Hu Yoshida

Enterprise Storage Arrays and NVMe

Blog Post created by Hu Yoshida Employee on Aug 29, 2018

The hot topic in storage today is NVMe, an open standards protocol for digital communications between servers and non-volatile memory storage. It replaces the SCSI protocol that was designed and implemented for mechanical hard drives which processed one command at a time. NVMe was designed for flash and other non-volatile storage devices that may be in our future. The command set is leaner, and it supports a nearly unlimited queue depth that takes advantage of the parallel nature of flash drives (a max 64K queue depth for up to 64K separate queues). The NVMe protocol is designed to transport signals over a PCIe bus and removes the need for an I/O controller between the server CPU and the flash drives.

 

PCIe (Peripheral Component Interconnect Express) is a standard type of connection for internal devices in a computer. NVMe SSD devices connected to PCIe has been available in PCs for some time. Hitachi Vantara has implemented NVMe on our hyperconverged, Unified Compute Platform (UCP HC), where internal NVMe flash drives are connected directly to the servers through PCIe. The benefit of this is having a software-defined storage element and virtual server hypervisor on the same system where you can access NVMe at high speed.  It makes sense to us to first bring the performance advantages of NVMe to commodity storage like our UCP HC because improvements will be greater for our customers. There are considerations though: since there is not a separate storage controller, data services will have to be done by the host CPU which adds overhead. If a VM has to access another node to find data, you lose time. For smaller data sets this isn't an issue, but as the workload increases, this negates some of the performance advantages of NVMe. However, you are still ahead of the game compared to SCSI devices and UCP HC with NVMe is a great option for hyperconverged infrastructure workloads.

 

NVMe is definitely the future, but the storage industry is not quite there yet with products that can fully take advantage of the technology. PCIe has not broken out of the individual computer enclosure to function as a high-speed, wide bandwidth, scalable serial interconnect of several meters in length between control platforms and I/O, data storage or other boxes within an I/O rack. Here are the current proposals for NVMe transport:

NVME Transport.png

Clearly this is an evolving area and most storage solutions that are available with NVMe today use PCIe for the back-end transport.  NVMe SSDs plug into a PCIe backplane or switch which plugs directly into the PCI root complex. However, PCIe has limited scalability.  There’s a relatively low number of flash devices that can reside on the bus.  This is okay for hyperconverged storage but it’s not what most customers are used to dealing with in All Flash Arrays. Scalable enterprise NVMe storage arrays will likely require a fabric on the backend.

 

What one would like is an NVMe, All Flash Array, with an enterprise controller for data services and shared connectivity over a high-speed fabric. The backend Flash devices could connect to the controller or data services engine over an internal  NVMe-oF, which would in turn connect to a host system using an external NVMe-oF using FC or RDMA. Since PCIe connections are limited in distance and do not handle switching, a fabric layer is required for host connectivity to external storage systems. While NVMe standards are available, both FC-NVMe and NMVe-oF are still works in progress since Rev1 of the NVMe-oF standards was published in June of 2016 by the NVM Express organization, and Rev 1 of the FC-NVMe standard was just released last summer by the T11 committee of INCITs. Only a few proprietary implementations are available today. Several of our competitors have announced AFAs that they claim to be NVMe “fabric ready”.  In fact, they are promoting features that have not been tested for performance, resiliency or scalability and are based on incomplete standards that are still evolving.  Implementing based on these promises can add a huge risk to your installation and tie you to a platform that may never deliver up to the hype.

 

Here is where I believe we are in the NVMe introduction of enterprise storage arrays.

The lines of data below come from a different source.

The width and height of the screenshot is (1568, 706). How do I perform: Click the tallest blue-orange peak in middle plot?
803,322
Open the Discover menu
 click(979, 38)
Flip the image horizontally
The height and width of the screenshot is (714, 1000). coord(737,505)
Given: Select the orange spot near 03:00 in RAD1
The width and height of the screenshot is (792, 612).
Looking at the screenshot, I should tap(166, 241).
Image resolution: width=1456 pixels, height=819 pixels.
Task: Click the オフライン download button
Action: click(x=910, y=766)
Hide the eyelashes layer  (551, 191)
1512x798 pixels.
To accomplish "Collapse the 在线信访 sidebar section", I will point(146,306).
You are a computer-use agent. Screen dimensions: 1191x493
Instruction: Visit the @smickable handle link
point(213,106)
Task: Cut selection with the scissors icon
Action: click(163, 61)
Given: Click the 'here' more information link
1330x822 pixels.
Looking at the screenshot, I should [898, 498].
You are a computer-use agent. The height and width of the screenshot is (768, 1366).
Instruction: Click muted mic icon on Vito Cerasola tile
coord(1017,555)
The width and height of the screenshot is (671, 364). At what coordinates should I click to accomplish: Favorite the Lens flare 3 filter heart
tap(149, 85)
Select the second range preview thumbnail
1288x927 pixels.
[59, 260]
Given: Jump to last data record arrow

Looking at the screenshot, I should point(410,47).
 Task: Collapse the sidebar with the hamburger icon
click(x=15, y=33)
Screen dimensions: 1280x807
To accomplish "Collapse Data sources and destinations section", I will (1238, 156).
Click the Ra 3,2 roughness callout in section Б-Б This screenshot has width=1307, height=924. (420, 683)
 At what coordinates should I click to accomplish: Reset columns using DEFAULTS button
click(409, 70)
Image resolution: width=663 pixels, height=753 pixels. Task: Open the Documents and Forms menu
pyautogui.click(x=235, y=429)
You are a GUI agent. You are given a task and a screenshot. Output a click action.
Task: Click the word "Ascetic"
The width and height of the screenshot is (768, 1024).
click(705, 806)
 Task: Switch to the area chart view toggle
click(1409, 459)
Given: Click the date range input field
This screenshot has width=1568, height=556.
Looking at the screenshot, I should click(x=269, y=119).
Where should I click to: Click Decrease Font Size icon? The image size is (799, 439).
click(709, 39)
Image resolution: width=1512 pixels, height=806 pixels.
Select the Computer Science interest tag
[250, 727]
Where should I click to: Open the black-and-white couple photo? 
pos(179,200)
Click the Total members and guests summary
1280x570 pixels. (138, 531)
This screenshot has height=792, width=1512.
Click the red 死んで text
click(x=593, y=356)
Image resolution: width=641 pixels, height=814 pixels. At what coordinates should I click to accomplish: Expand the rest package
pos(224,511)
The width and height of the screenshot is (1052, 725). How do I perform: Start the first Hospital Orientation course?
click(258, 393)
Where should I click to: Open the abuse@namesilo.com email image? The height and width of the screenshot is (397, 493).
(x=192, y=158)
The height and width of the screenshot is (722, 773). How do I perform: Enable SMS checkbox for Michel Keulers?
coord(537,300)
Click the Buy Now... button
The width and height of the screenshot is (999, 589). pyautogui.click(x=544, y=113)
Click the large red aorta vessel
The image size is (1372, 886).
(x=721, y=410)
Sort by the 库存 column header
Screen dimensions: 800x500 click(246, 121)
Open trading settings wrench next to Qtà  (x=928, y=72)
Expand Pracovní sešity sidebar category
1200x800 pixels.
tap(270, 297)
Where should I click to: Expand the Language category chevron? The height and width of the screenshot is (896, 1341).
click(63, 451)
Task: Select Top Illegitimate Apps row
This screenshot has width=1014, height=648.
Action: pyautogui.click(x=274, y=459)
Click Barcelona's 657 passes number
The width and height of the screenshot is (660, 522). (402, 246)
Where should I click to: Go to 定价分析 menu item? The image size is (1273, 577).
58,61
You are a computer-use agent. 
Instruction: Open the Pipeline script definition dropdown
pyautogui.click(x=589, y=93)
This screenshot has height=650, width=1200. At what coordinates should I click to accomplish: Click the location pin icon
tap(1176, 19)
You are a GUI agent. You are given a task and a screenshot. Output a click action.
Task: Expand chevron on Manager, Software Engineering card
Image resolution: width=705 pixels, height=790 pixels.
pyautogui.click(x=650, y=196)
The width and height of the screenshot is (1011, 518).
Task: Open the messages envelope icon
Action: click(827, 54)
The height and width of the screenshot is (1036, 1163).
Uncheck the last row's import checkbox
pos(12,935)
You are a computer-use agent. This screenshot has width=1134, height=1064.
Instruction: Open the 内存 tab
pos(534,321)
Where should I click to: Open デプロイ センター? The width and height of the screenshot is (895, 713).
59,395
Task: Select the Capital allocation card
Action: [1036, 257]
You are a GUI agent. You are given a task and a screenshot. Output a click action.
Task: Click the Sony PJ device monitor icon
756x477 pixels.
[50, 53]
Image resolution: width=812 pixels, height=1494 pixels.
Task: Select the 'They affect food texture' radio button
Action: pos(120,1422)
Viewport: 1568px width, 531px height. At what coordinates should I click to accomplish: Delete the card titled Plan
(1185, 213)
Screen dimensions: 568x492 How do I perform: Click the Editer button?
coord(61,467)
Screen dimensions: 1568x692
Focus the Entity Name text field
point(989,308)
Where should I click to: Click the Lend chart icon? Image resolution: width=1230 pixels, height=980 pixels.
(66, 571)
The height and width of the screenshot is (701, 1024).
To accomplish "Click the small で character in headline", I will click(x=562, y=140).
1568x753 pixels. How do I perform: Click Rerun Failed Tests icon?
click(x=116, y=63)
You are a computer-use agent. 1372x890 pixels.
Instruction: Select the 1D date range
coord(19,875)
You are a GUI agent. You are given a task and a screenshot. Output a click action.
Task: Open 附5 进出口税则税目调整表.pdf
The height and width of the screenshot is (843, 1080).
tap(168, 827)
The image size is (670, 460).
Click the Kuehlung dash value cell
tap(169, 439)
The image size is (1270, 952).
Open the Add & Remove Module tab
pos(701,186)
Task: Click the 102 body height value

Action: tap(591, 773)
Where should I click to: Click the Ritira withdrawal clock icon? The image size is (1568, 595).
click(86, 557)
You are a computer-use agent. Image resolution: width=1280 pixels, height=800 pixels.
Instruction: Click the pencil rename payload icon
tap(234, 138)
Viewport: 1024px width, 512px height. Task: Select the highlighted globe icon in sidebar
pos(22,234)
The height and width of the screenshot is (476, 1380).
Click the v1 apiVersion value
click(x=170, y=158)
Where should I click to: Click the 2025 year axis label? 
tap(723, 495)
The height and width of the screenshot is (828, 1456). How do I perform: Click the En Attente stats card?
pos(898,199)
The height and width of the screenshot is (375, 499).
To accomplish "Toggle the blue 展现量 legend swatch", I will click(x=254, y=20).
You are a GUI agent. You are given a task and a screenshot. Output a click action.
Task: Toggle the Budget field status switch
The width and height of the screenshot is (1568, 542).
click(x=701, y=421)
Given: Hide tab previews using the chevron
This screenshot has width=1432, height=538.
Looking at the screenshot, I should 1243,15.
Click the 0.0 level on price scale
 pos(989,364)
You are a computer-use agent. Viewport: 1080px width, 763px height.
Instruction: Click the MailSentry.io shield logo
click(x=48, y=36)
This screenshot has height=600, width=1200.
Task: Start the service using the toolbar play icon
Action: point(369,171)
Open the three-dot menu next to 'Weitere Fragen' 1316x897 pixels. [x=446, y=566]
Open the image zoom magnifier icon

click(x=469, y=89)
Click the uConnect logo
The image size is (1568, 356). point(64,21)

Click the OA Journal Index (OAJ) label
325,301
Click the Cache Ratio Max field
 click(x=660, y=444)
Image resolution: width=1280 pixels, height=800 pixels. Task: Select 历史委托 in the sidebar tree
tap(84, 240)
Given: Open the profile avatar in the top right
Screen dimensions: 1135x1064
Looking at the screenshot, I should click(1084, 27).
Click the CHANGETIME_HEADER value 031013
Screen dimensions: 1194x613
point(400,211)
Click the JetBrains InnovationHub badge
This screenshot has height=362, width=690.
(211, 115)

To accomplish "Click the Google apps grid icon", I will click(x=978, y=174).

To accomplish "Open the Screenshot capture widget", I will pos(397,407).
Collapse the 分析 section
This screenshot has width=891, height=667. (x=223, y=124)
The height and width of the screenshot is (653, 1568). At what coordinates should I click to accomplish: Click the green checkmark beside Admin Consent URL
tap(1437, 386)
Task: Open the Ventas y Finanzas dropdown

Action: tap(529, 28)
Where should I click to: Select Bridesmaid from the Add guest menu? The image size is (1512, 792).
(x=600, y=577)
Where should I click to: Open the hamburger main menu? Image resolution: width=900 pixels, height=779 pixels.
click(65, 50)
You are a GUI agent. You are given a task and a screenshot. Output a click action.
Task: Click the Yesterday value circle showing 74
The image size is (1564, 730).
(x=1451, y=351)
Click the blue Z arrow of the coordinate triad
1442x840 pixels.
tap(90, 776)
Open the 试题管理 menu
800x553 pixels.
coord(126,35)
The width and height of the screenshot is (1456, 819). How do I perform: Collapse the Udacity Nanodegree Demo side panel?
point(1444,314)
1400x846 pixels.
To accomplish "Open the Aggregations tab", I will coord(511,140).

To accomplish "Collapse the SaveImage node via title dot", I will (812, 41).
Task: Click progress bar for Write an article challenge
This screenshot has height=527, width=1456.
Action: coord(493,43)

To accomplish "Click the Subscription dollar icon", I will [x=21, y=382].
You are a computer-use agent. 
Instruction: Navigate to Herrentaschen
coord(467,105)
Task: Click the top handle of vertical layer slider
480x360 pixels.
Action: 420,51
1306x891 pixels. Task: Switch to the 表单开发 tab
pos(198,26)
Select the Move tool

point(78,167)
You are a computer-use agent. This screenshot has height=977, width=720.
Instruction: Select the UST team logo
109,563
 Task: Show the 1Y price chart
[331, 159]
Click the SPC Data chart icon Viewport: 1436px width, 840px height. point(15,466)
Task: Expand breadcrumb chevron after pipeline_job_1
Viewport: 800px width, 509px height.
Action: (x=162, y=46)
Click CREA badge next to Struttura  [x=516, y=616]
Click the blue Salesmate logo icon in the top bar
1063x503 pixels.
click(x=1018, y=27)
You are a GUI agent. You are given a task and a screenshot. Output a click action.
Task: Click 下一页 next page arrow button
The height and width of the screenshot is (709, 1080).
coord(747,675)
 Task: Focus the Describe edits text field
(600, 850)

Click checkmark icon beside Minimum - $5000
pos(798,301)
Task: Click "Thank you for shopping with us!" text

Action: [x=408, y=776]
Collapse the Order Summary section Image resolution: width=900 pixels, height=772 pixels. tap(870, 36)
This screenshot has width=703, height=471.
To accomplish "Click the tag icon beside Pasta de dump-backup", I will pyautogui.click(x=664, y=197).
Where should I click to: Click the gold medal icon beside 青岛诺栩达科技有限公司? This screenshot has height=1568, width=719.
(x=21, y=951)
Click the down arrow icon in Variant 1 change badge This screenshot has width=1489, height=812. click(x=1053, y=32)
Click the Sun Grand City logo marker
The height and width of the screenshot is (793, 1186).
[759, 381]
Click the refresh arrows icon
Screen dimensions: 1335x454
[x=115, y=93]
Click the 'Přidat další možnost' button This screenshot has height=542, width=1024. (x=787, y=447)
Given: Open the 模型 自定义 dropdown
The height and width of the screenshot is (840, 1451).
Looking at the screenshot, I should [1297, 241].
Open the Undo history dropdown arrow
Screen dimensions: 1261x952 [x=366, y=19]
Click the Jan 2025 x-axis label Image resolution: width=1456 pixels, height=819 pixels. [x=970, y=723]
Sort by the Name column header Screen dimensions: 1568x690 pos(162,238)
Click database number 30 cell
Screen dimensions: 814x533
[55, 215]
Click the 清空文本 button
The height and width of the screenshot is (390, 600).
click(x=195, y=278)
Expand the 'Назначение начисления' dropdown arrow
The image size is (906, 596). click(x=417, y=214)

Enterprise NVME Arrays.png

NVMe-oF is needed to scale the connectivity and speed up the transmission of data between an NVMe SSD device and controller and FC-NVMe or NVMe-oF can do the same between the controller and a fabric connected host. However, there is a lot that goes on in the SSD device, the controller, the fabric, and the host that can affect the overall throughput. In fact, the congestion caused by the higher speeds of NVMe and the higher queue depths can negate the transmission speeds unless the entire system is designed for NVMe.

 

On the backend, flash drives require a lot of software and a lot of processing power for mapping pages to blocks, wear leveling, extended ECC, data refresh, housekeeping, and other management tasks which can limit performance, degrade durability, and limit the capacity of the flash device. The higher I/O rates of NVMe could create bottlenecks in these software functions, especially on writes. While Hitachi Vantara Flash storage systems can use standard SAS SSDs, we also provide our own flash modules, the FMD, FMD DC2 (with inline compression), and the FMD HD for high capacity (14TB) to improve the performance, durability and capacity of NAND devices. In order to support these processing requirements, the FMDs from Hitachi Vantara are built with a quad core multiprocessor, with 8 lanes of PCIe on the FMD PCBA and integrated flash controller logic, which supports 32 paths to the flash array. Having direct access to the engineering resources of Hitachi Ltd., Hitachi Vantara is able to deliver patented new technology in our FMDs, which sets it apart from competitive flash vendors. As the NVMe rollout progresses, expect to see other vendors trying to catch up with us by putting more processing power into their flash modules.  This advantage that Hitachi has from our years of flash hardware engineering efforts is one of the reasons why we aren’t rushing NVMe into our Virtual Storage Platform (VSP) all-flash arrays.  Our customers are already seeing best-in-class performance levels today.

 

One of the biggest reasons for a controller or data services engine is to be able to have a pool of storage that can be shared over a fabric by multiple hosts. This enables hosts and storage to be scaled separately for operational simplicity, storage efficiency and lower costs. Controllers also offload a lot of enterprise functions that are needed for availability, disaster recovery, clones, copies, dedupe, compression, etc. Because of their central role, controllers have to be designed for high availability and scalability to avoid being the bottleneck in the system. Dedupe and Compression are key requirements for reducing the cost of flash and are done in the controller if both are required (note that compression is done in the FMD when they are installed but in the controllers for SSDs). The new controllers for an NVMe controller must support all these functions while talking NVMe to the backend flash devices and FC-NVMe or NVMe-oF across the fabric to the multiple hosts. Here again, the increase in workloads due to NVMe could create bottlenecks in the controller functions unless it’s been designed to handle it.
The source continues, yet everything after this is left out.